**MATERIAL SHOWN**.
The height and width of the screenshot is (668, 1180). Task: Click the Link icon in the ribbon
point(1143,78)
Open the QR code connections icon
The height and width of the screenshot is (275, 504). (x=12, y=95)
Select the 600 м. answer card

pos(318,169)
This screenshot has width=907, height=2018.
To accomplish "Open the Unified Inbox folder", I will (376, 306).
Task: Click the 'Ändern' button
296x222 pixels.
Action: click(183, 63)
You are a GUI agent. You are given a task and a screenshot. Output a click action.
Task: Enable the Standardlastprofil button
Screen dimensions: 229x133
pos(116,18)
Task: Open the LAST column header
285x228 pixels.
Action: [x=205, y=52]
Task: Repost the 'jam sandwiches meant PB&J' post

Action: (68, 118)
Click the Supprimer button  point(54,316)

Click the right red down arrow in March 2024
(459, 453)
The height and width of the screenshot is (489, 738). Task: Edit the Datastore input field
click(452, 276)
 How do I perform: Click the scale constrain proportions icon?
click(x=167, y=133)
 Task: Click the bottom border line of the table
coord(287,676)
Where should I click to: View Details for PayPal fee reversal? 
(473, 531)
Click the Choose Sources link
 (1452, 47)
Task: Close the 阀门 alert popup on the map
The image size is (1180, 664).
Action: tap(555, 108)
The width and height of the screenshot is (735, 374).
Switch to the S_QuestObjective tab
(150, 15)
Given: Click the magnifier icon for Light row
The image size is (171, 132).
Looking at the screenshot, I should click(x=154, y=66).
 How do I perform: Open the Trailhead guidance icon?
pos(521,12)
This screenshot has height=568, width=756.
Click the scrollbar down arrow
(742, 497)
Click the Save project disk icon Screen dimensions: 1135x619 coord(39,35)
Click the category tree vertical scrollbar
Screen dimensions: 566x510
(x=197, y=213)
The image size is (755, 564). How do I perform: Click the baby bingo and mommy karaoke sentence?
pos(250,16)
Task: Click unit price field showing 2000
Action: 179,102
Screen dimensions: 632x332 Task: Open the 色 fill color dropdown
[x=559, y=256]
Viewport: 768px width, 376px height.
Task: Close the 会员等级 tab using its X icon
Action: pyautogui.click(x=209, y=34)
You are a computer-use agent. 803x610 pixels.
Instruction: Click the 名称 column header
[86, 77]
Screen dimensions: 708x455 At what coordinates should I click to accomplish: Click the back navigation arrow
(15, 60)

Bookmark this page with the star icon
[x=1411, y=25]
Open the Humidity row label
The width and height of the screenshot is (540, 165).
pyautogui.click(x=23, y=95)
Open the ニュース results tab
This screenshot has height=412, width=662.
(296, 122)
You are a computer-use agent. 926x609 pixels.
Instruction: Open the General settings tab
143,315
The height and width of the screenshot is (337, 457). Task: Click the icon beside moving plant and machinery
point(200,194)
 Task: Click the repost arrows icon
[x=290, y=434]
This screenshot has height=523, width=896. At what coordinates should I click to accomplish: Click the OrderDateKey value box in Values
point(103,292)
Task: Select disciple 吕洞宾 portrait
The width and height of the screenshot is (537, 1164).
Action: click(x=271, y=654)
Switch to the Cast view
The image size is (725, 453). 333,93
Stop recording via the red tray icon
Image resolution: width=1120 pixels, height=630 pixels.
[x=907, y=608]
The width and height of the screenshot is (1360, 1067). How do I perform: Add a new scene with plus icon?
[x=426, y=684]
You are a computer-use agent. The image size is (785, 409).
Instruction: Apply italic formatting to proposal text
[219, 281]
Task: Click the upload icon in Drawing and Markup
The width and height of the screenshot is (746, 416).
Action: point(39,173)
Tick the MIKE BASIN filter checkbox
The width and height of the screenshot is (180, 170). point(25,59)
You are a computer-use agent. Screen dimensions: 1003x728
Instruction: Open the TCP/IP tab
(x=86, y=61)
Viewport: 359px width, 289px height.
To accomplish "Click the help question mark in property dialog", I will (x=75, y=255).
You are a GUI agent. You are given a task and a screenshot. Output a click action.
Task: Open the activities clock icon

**EXERCISE PROMPT**. Every record must be transcribed precisely, down to the last character.

**SOLVED PROBLEM**.
The height and width of the screenshot is (668, 1180). Task: Click the Link icon in the ribbon
point(1143,78)
Open the QR code connections icon
The height and width of the screenshot is (275, 504). (x=12, y=95)
Select the 600 м. answer card

pos(318,169)
This screenshot has width=907, height=2018.
To accomplish "Open the Unified Inbox folder", I will (376, 306).
Task: Click the 'Ändern' button
296x222 pixels.
Action: click(183, 63)
You are a GUI agent. You are given a task and a screenshot. Output a click action.
Task: Enable the Standardlastprofil button
Screen dimensions: 229x133
pos(116,18)
Task: Open the LAST column header
285x228 pixels.
Action: [x=205, y=52]
Task: Repost the 'jam sandwiches meant PB&J' post

Action: (68, 118)
Click the Supprimer button  point(54,316)

Click the right red down arrow in March 2024
(459, 453)
The height and width of the screenshot is (489, 738). Task: Edit the Datastore input field
click(452, 276)
 How do I perform: Click the scale constrain proportions icon?
click(x=167, y=133)
 Task: Click the bottom border line of the table
coord(287,676)
Where should I click to: View Details for PayPal fee reversal? 
(473, 531)
Click the Choose Sources link
 (1452, 47)
Task: Close the 阀门 alert popup on the map
The image size is (1180, 664).
Action: tap(555, 108)
The width and height of the screenshot is (735, 374).
Switch to the S_QuestObjective tab
(150, 15)
Given: Click the magnifier icon for Light row
The image size is (171, 132).
Looking at the screenshot, I should click(x=154, y=66).
 How do I perform: Open the Trailhead guidance icon?
pos(521,12)
This screenshot has height=568, width=756.
Click the scrollbar down arrow
(742, 497)
Click the Save project disk icon Screen dimensions: 1135x619 coord(39,35)
Click the category tree vertical scrollbar
Screen dimensions: 566x510
(x=197, y=213)
The image size is (755, 564). How do I perform: Click the baby bingo and mommy karaoke sentence?
pos(250,16)
Task: Click unit price field showing 2000
Action: 179,102
Screen dimensions: 632x332 Task: Open the 色 fill color dropdown
[x=559, y=256]
Viewport: 768px width, 376px height.
Task: Close the 会员等级 tab using its X icon
Action: pyautogui.click(x=209, y=34)
You are a computer-use agent. 803x610 pixels.
Instruction: Click the 名称 column header
[86, 77]
Screen dimensions: 708x455 At what coordinates should I click to accomplish: Click the back navigation arrow
(15, 60)

Bookmark this page with the star icon
[x=1411, y=25]
Open the Humidity row label
The width and height of the screenshot is (540, 165).
pyautogui.click(x=23, y=95)
Open the ニュース results tab
This screenshot has height=412, width=662.
(296, 122)
You are a computer-use agent. 926x609 pixels.
Instruction: Open the General settings tab
143,315
The height and width of the screenshot is (337, 457). Task: Click the icon beside moving plant and machinery
point(200,194)
 Task: Click the repost arrows icon
[x=290, y=434]
This screenshot has height=523, width=896. At what coordinates should I click to accomplish: Click the OrderDateKey value box in Values
point(103,292)
Task: Select disciple 吕洞宾 portrait
The width and height of the screenshot is (537, 1164).
Action: click(x=271, y=654)
Switch to the Cast view
The image size is (725, 453). 333,93
Stop recording via the red tray icon
Image resolution: width=1120 pixels, height=630 pixels.
[x=907, y=608]
The width and height of the screenshot is (1360, 1067). How do I perform: Add a new scene with plus icon?
[x=426, y=684]
You are a computer-use agent. The image size is (785, 409).
Instruction: Apply italic formatting to proposal text
[219, 281]
Task: Click the upload icon in Drawing and Markup
The width and height of the screenshot is (746, 416).
Action: point(39,173)
Tick the MIKE BASIN filter checkbox
The width and height of the screenshot is (180, 170). point(25,59)
You are a computer-use agent. Screen dimensions: 1003x728
Instruction: Open the TCP/IP tab
(x=86, y=61)
Viewport: 359px width, 289px height.
To accomplish "Click the help question mark in property dialog", I will (x=75, y=255).
You are a GUI agent. You are given a task and a screenshot. Output a click action.
Task: Open the activities clock icon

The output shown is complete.